Ludwig Stein, revered professor of painting in the College of Visual and Performing Arts' (VPA) Department of Art, died on Tuesday, Jan. 13, in Cancún, Mexico. He was 76.
Stein, who had recently retired and moved to Oneonta, N.Y., taught painting and drawing at VPA for 42 years. He was a past chair of the Department of Art and the Department of Foundation. He coordinated the graduate painting program for 28 years and taught for Syracuse University Abroad in Florence and London.
“Ludwig will be missed,” says Ann Clarke, dean of VPA and a colleague of Stein’s on the art faculty. “He had an abiding commitment to the University and a passion for undergraduate and graduate education. That passion will live on in the countless students whose lives he touched over the years."
“Whenever I visited Ludwig at home, he would show me his latest work or read from a book he was authoring,” recalls Barbara Walter, Stein’s friend and a professor of jewelry and metalsmithing in the Department of Art. “He was incredibly prolific. He was never afraid to experiment or change approaches. I admired that about him. One day he called me saying that one of his paintings was hanging on the wall in a scene on a TV program. I wanted to start working bigger so my work would look good on a monitor too.”
Stein, who earned a master of fine arts degree from Temple University’s Tyler School of Art, exhibited his own work in solo and group shows in cities around the world, including Guayaquil, Ecuador; Basel, Switzerland; and London.
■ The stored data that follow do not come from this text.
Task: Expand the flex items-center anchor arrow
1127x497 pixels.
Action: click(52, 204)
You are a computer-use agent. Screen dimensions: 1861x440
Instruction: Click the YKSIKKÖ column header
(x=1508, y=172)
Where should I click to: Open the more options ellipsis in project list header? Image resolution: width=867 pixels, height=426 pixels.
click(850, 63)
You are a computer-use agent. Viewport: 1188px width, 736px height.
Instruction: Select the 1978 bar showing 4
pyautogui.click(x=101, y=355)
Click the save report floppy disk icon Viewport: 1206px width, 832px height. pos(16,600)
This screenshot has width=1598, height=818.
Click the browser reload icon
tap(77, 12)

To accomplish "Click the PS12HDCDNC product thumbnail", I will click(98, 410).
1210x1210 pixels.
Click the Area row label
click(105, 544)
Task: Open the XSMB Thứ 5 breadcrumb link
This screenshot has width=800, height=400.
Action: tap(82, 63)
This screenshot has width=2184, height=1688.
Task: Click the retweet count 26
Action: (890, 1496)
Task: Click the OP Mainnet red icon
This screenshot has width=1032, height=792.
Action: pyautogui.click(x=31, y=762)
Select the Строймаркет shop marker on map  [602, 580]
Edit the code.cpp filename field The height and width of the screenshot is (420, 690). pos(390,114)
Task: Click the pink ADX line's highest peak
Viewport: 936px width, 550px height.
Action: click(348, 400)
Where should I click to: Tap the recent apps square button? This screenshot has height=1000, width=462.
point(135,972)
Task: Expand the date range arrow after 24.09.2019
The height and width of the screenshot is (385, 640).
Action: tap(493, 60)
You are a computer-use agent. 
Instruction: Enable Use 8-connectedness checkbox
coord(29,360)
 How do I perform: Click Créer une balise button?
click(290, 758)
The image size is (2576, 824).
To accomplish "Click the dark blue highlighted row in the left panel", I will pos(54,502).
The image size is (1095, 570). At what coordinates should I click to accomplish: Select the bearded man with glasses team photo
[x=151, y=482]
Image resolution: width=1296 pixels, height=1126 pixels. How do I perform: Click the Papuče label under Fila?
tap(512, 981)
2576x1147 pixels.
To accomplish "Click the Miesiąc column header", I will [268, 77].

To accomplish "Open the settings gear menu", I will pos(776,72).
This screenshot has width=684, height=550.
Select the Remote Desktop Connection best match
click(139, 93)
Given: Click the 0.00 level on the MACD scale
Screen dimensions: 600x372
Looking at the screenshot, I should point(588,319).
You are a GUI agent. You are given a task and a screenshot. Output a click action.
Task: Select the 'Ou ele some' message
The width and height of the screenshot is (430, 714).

His work is included in many permanent collections, including those of the University of London, the Everson Museum of Art and SUNY Upstate University Hospital in Syracuse, American Airlines and JPMorgan Chase. He received grants from the New York State Council on the Arts, the British Council Arts Group and the Ford Foundation, among others.
In 2009, Stein exhibited “Selections” at VPA, which spanned his many years of teaching on the Syracuse University campus as well as in London and Florence.
“I want my viewers to understand that each artist must find their muse and, within that finding, show love for themselves, the object of desire, the painting and the viewer,” said Stein of the exhibition. “My intention as an artist-teacher is to pass this passion and knowledge on to my students, knowing full well that discovery and understanding are personal.”
A service will be held on Monday, Jan. 26, at 2 p.m. at Eaton-Tubbs Funeral Home, 7191 E. Genesee St., Fayetteville, N.Y.